KPMG in Lebanon reports that new decrees on the application of the Petroleum Law no. 132 are expected to be issued. KPMG in Lebanon understands that the Ministry of Finance is expected to recommend a different tax treatment from the current tax law for companies in the oil and gas sector in Lebanon, for both income tax and value added tax purposes.
The Ministry of Finance issued a decision1 that extends until 2016 the application of Lebanon’s annual lump-sum duty on taxpayers subject to income tax (holding companies and offshore companies are exempt).

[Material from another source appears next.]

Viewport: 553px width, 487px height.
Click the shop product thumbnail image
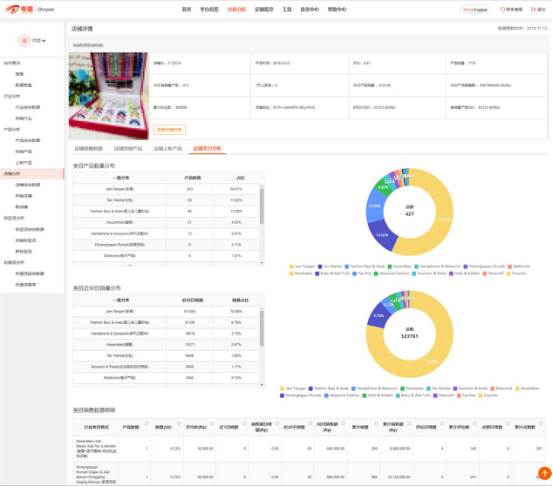(108, 96)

Depending on the type of taxpayer, the duty amount can vary from 50,000 to 2 million Lebanese pounds (LBP).
As of 2 January 2015, taxpayers that are subject to built property tax and that have revenues exceeding LBP 20 million in respect of one section must submit a personal tax declaration electronically in respect of 2014 revenues2. Taxpayers must also have submitted requests of eligibility and registration on the website of the Ministry of Finance by 28 February 2015, or they face late filing penalties, which may be reduced as follows.
For late filing and late tax payment penalties incurred up to 2 March 2015, the deadline to settle penalties has been extended until 30 June 2015 inclusive3, as follows:
for late filing
|Proportional||85%||For violations incurred before 15 November 2014|
|Proportional||75%||For violations incurred from 16 November 2014 to 2 March 2015|
for late payment
||75%||For violations incurred before 15 November 2014|
||65%||For violations incurred from 16 November 2014 to 2 March 2015|
Source: KPMG in Lebanon, 2015
1 Decision no. 142/1 dated 22 February 2015 relating to the application of article 29 of Law 173 dated 2000.
2 Decision no. 17/1 dated 12 January 2015.
3 Decision no. 687/1 dated 24 July 2015.